━━ Data supplied ━━
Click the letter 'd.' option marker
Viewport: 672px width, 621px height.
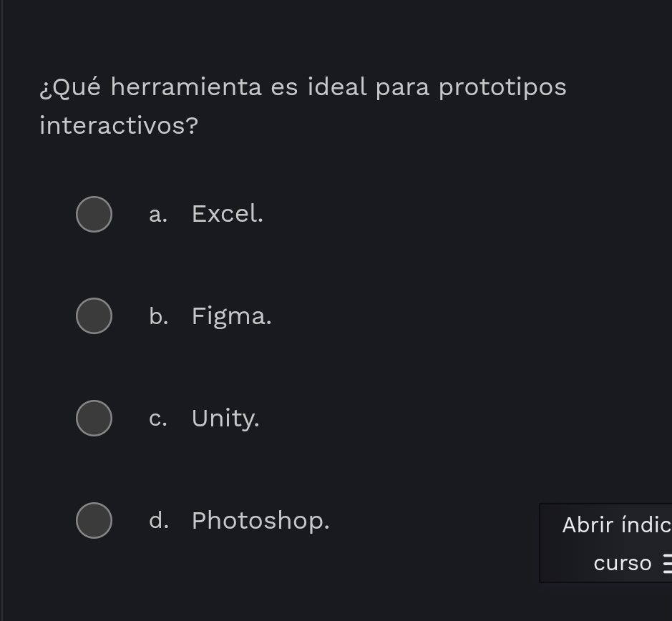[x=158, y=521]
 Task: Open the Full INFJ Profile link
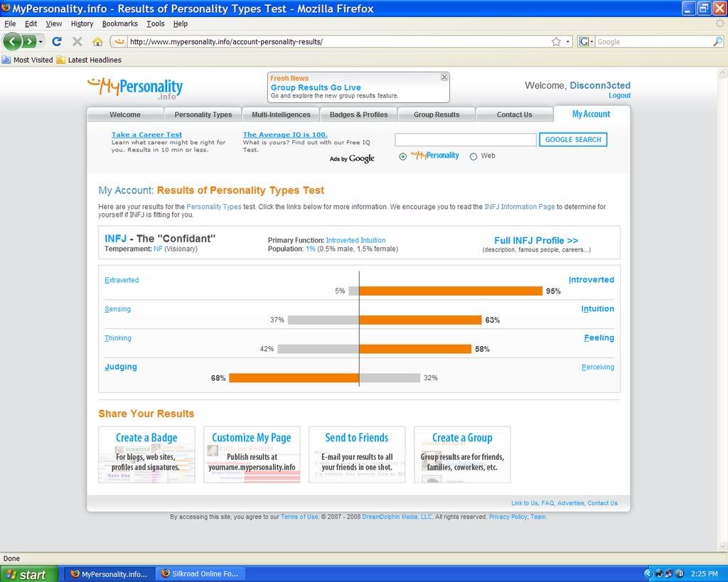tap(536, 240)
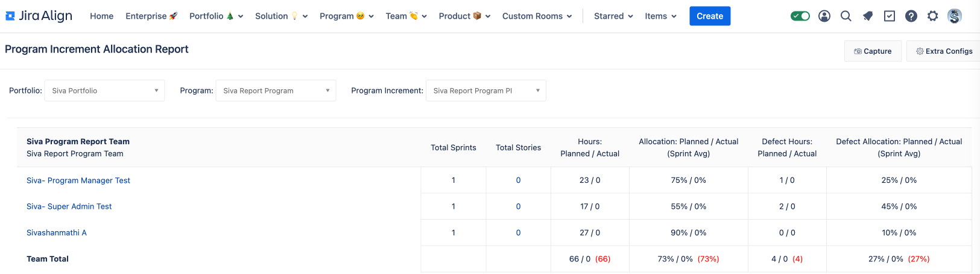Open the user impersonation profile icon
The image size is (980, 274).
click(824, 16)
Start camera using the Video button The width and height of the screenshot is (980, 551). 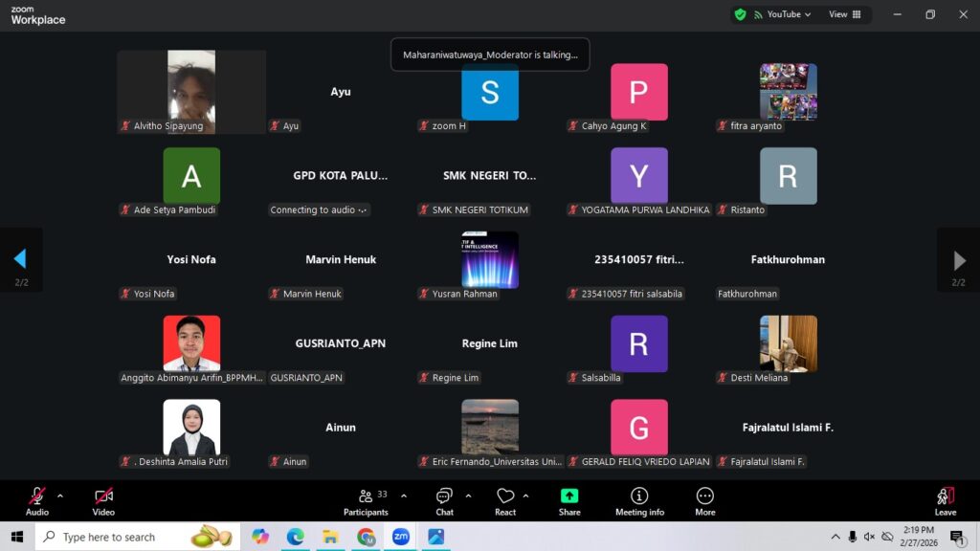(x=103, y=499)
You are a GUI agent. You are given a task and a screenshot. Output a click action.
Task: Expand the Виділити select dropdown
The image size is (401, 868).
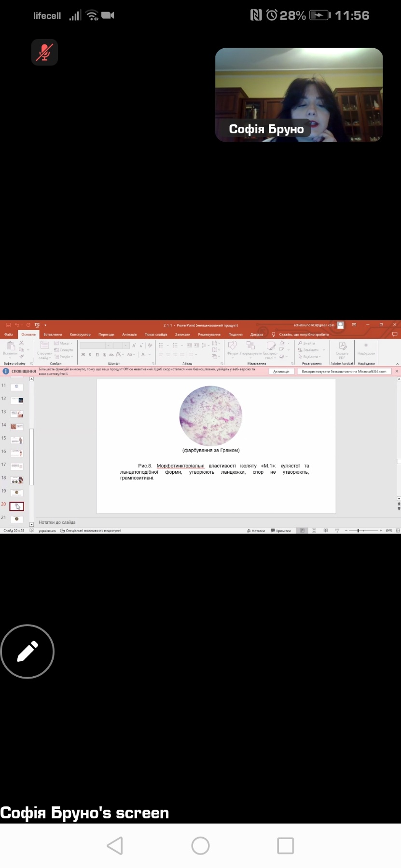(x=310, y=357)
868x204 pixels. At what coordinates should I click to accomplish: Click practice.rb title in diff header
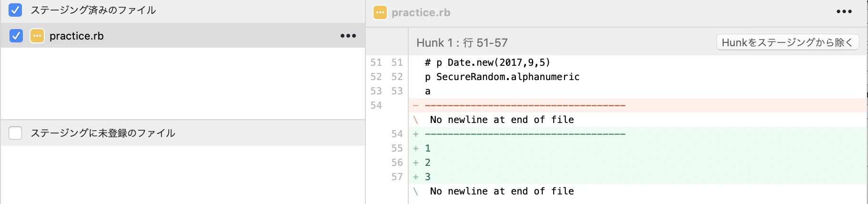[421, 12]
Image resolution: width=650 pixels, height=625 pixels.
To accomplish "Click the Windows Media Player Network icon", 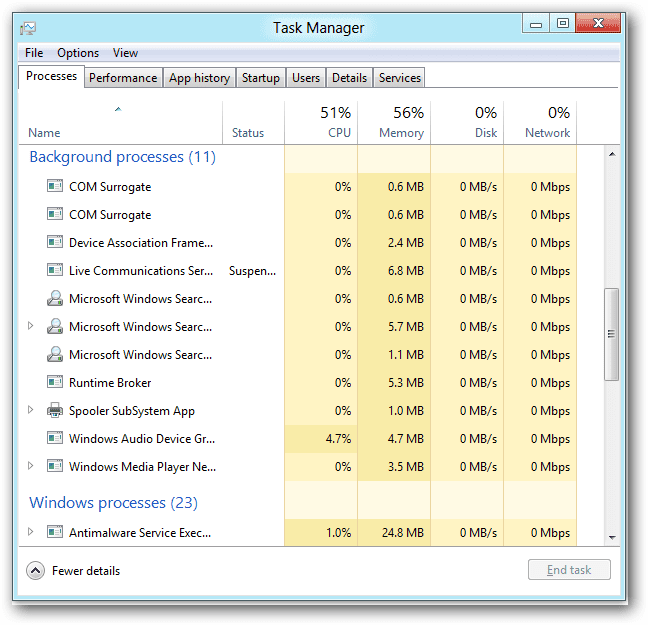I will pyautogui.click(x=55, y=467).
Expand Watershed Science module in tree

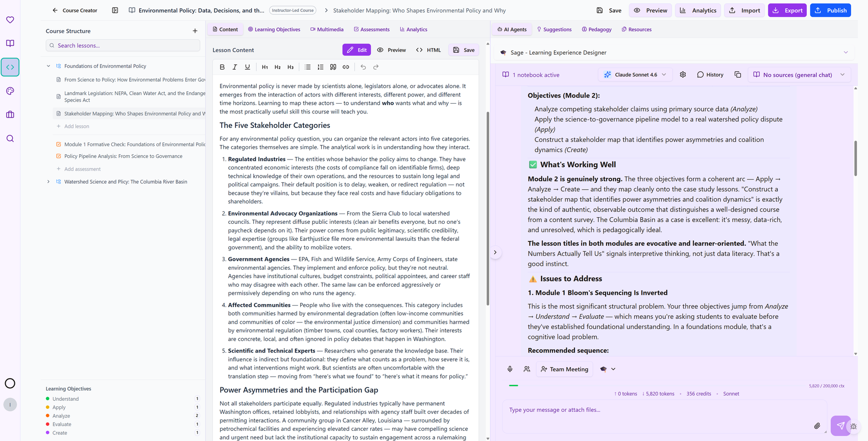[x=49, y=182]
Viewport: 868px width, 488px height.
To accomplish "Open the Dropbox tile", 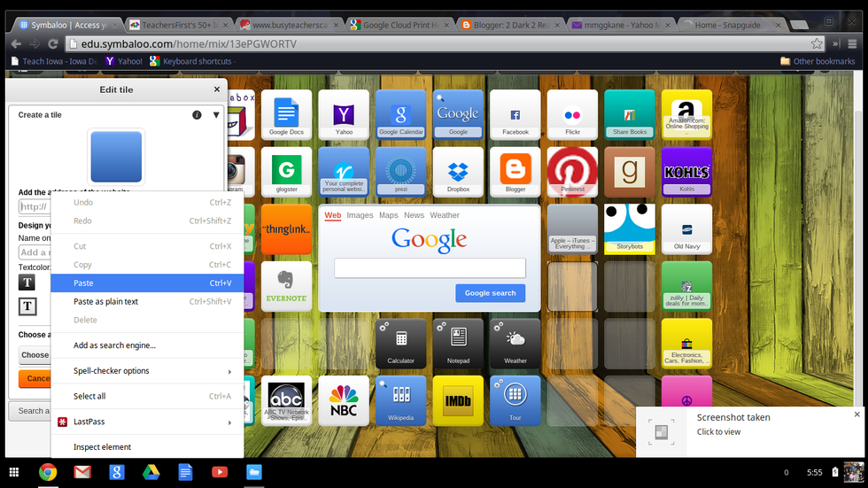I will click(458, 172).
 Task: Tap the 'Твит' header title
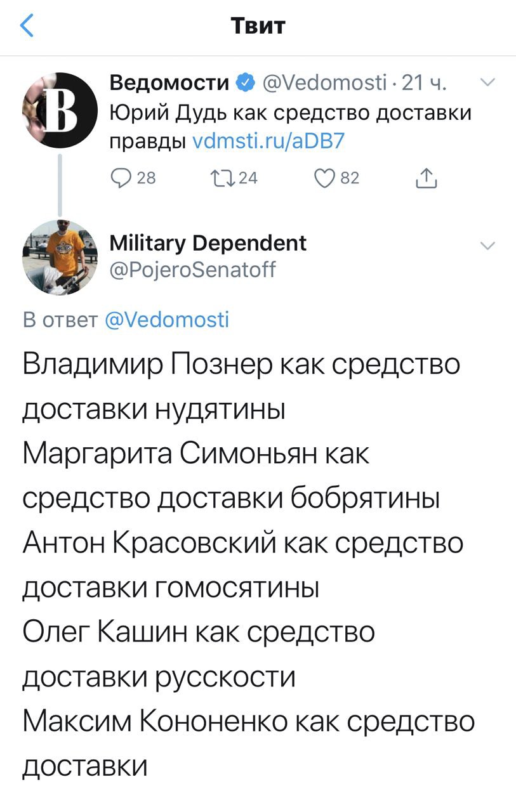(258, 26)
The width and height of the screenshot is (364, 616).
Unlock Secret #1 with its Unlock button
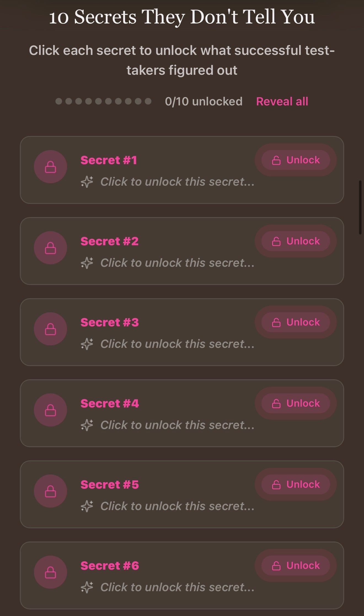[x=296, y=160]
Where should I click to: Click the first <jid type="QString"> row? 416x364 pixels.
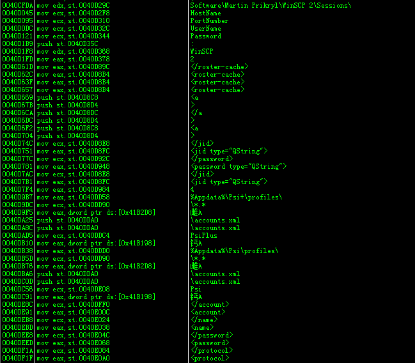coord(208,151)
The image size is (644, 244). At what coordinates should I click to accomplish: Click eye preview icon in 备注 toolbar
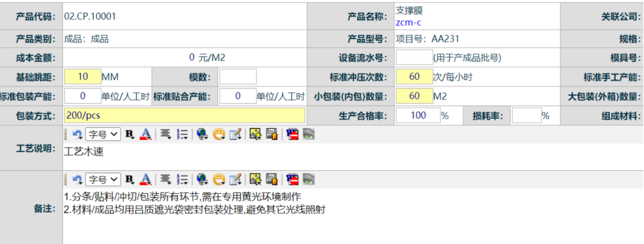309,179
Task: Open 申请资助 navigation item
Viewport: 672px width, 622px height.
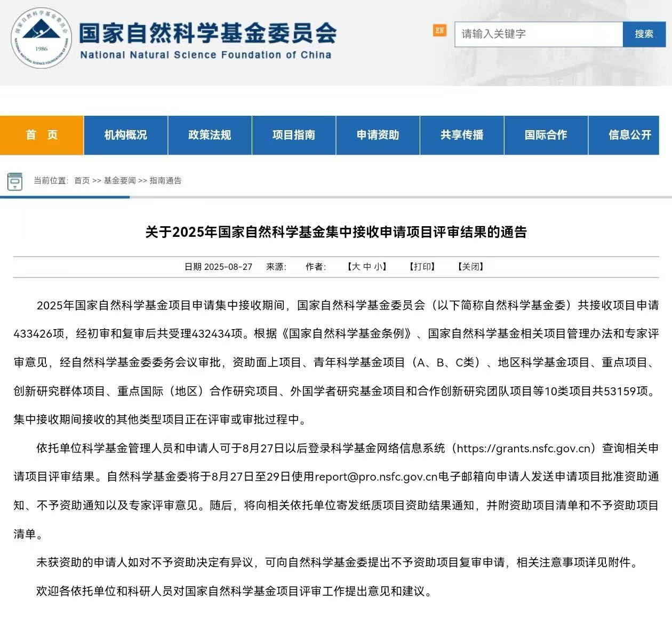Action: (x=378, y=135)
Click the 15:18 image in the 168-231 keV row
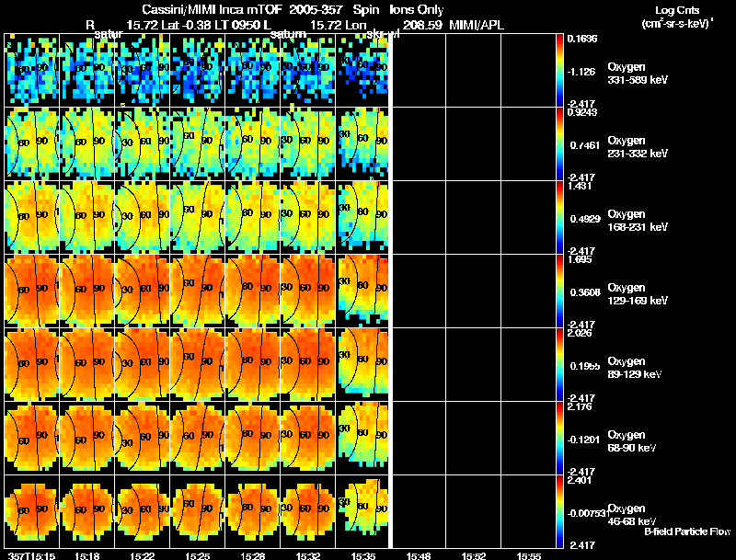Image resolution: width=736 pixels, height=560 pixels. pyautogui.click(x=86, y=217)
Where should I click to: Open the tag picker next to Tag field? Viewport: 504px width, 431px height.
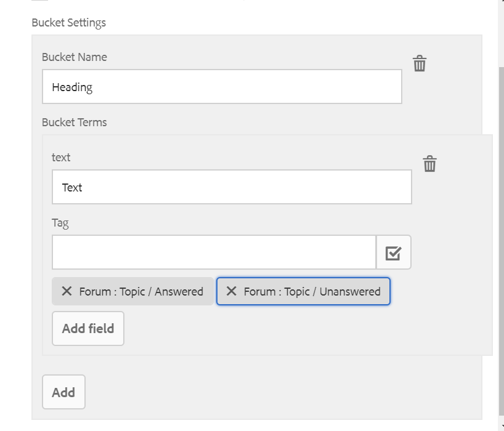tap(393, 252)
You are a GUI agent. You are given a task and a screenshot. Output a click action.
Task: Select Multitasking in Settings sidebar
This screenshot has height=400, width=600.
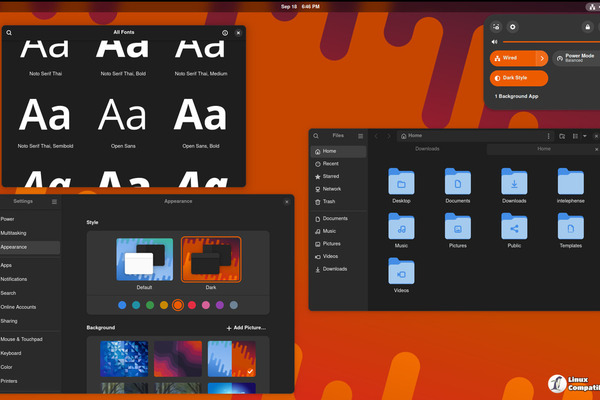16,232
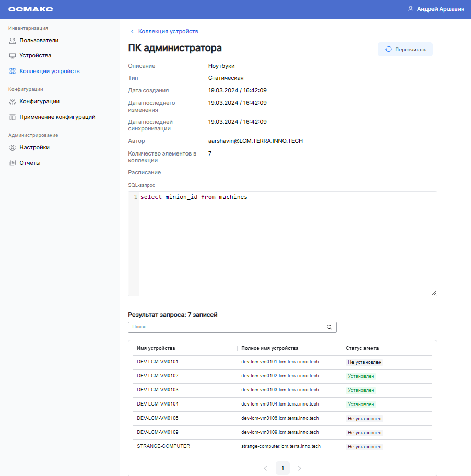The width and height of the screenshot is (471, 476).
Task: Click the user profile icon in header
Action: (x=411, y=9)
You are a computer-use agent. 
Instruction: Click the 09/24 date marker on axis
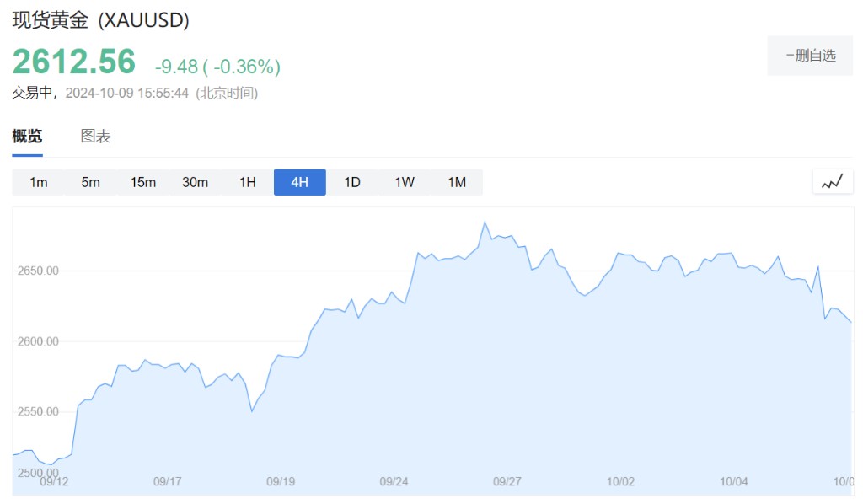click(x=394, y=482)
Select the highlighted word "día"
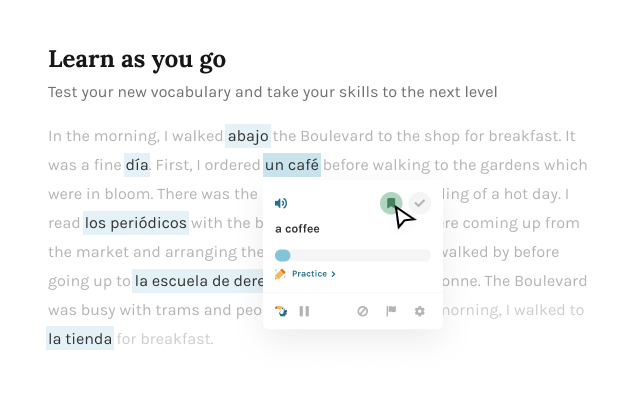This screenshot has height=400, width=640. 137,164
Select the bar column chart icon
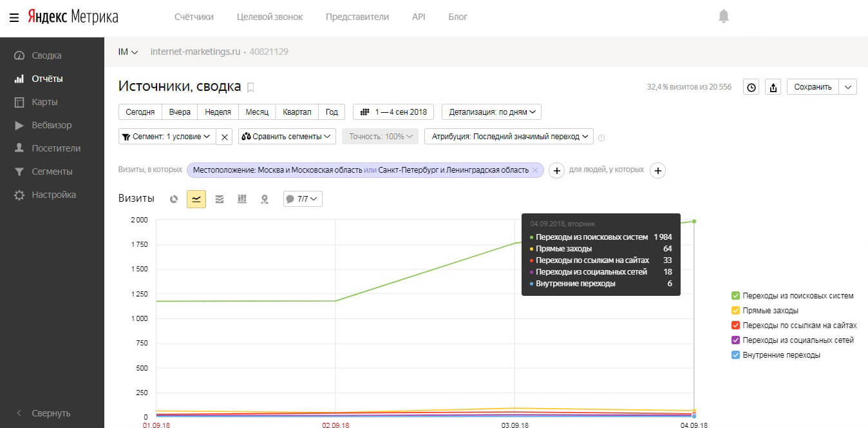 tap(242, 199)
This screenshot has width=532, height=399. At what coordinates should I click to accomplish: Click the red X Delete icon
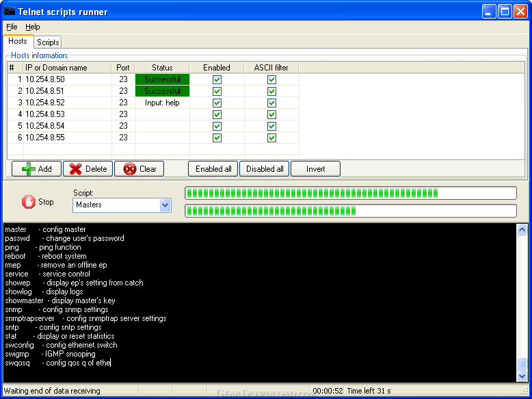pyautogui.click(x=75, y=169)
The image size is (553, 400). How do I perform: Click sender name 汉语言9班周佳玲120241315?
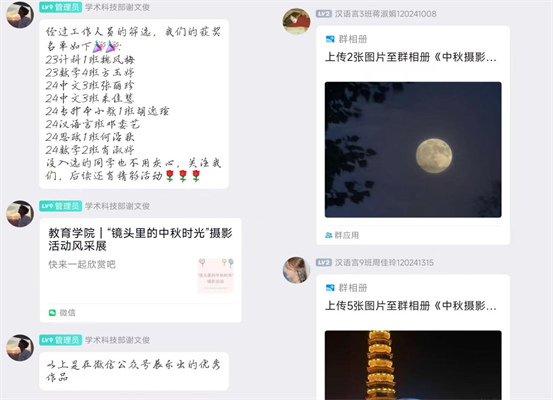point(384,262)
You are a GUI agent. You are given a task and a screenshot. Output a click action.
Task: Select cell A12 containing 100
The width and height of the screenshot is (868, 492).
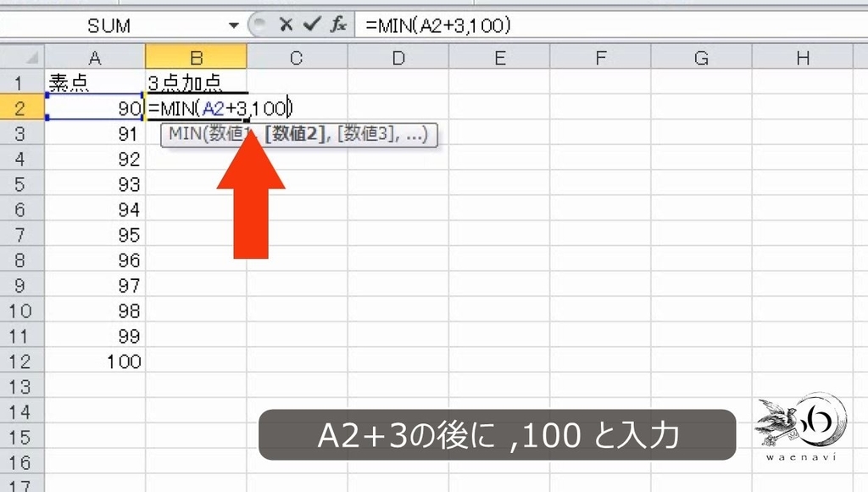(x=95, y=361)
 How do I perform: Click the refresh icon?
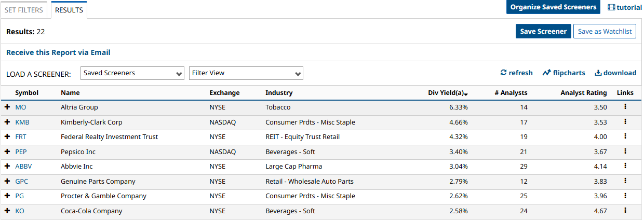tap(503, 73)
━━━
[Assignment]: Make an exact copy of the lines above, beginning with the line with "Where should I click to: Open" and ending with the line with "Task: Select Multitasking in Settings sidebar", and keep the pictures out of it.

[Result of the task]:
Where should I click to: Open the tag picker next to Tag field? Viewport: 504px width, 431px height.
tap(393, 252)
You are a GUI agent. You are given a task and a screenshot. Output a click action.
Task: Select Multitasking in Settings sidebar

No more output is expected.